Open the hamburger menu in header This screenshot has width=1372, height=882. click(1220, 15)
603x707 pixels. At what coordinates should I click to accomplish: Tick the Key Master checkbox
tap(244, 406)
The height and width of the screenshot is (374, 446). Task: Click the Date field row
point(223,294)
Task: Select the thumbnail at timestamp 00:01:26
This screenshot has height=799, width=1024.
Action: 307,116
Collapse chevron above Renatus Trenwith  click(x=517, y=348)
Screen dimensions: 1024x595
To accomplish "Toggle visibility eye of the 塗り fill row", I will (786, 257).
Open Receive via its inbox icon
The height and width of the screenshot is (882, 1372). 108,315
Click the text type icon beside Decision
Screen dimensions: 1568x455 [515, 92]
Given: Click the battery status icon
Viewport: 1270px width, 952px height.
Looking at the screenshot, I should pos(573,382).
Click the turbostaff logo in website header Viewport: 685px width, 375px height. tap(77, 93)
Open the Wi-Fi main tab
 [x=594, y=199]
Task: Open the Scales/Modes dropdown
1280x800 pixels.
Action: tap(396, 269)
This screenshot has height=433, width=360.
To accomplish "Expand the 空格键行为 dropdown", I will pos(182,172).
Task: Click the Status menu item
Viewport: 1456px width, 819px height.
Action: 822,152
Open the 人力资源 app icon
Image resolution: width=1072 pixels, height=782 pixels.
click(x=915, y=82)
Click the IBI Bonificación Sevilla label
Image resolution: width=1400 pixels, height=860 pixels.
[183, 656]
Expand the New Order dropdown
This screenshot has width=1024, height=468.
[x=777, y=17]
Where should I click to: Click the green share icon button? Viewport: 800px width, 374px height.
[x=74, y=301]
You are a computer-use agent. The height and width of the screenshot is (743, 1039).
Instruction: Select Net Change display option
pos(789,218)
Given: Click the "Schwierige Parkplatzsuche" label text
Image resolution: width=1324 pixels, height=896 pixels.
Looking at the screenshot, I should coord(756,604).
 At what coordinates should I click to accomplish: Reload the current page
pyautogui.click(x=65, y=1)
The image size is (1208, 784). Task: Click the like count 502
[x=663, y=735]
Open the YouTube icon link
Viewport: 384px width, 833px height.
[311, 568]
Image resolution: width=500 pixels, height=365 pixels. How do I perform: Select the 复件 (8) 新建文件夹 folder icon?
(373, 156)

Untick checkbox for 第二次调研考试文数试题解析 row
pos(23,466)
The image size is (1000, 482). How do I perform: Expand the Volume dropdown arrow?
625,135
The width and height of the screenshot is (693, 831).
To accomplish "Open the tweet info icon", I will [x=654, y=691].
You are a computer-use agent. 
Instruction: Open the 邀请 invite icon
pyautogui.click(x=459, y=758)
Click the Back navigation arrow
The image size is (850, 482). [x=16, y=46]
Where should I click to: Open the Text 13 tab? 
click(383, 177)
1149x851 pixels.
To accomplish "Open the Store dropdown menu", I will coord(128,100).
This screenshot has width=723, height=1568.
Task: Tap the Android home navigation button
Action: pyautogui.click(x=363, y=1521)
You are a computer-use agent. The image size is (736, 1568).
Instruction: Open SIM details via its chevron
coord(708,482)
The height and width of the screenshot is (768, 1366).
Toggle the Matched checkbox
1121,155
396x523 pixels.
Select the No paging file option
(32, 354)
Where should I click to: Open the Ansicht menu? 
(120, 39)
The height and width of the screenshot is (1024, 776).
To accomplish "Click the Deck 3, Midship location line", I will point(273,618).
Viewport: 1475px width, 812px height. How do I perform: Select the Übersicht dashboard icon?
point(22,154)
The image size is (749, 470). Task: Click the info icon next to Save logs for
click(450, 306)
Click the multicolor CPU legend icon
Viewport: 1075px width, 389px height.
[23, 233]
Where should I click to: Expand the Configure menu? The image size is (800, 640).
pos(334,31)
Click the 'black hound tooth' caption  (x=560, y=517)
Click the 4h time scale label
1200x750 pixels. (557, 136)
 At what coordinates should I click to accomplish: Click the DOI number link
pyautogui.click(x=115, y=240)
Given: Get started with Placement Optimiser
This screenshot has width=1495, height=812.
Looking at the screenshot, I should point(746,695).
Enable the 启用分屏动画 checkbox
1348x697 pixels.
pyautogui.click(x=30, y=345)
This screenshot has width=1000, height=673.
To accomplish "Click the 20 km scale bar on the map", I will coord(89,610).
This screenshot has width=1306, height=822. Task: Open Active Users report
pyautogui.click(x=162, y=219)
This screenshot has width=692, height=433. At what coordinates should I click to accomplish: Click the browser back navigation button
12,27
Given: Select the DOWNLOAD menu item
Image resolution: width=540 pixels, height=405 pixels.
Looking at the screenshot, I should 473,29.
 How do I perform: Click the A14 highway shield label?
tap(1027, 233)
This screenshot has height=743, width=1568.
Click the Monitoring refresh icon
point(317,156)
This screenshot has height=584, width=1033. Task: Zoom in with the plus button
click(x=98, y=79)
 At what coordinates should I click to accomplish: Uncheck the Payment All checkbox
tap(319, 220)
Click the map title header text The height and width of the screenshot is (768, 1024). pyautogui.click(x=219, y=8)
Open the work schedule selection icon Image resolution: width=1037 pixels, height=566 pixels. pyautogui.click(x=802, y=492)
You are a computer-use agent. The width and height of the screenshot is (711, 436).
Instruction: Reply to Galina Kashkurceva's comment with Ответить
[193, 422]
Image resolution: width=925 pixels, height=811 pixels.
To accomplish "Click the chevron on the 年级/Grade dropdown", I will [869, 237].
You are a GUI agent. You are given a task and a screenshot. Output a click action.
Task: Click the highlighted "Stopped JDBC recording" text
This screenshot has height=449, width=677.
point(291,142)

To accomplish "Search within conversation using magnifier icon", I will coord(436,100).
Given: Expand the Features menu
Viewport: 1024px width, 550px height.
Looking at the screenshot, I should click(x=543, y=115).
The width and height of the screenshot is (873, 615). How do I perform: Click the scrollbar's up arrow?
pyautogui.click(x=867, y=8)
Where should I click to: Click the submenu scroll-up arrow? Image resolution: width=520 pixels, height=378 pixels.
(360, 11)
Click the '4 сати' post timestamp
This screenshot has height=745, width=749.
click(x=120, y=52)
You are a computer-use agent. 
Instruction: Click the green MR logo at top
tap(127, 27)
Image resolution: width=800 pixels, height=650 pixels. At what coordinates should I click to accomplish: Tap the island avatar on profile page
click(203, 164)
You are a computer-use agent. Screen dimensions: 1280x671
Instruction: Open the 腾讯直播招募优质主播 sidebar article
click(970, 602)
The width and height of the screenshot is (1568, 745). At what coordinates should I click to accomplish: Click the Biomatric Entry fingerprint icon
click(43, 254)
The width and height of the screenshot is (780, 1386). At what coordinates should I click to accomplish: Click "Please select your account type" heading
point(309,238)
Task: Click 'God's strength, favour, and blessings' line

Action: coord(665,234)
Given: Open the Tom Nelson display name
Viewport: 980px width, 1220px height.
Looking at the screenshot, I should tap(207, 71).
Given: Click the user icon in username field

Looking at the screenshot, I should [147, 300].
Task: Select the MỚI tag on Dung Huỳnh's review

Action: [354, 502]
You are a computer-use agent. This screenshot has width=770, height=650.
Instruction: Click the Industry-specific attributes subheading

Work request:
Everything from the line with "Task: Select the MỚI" through the final line of the entries above must be duplicated exactly; both ends belong, and no other line does.

Output for this exercise:
Task: Select the MỚI tag on Dung Huỳnh's review

Action: [354, 502]
You are a computer-use agent. This screenshot has width=770, height=650.
Instruction: Click the Industry-specific attributes subheading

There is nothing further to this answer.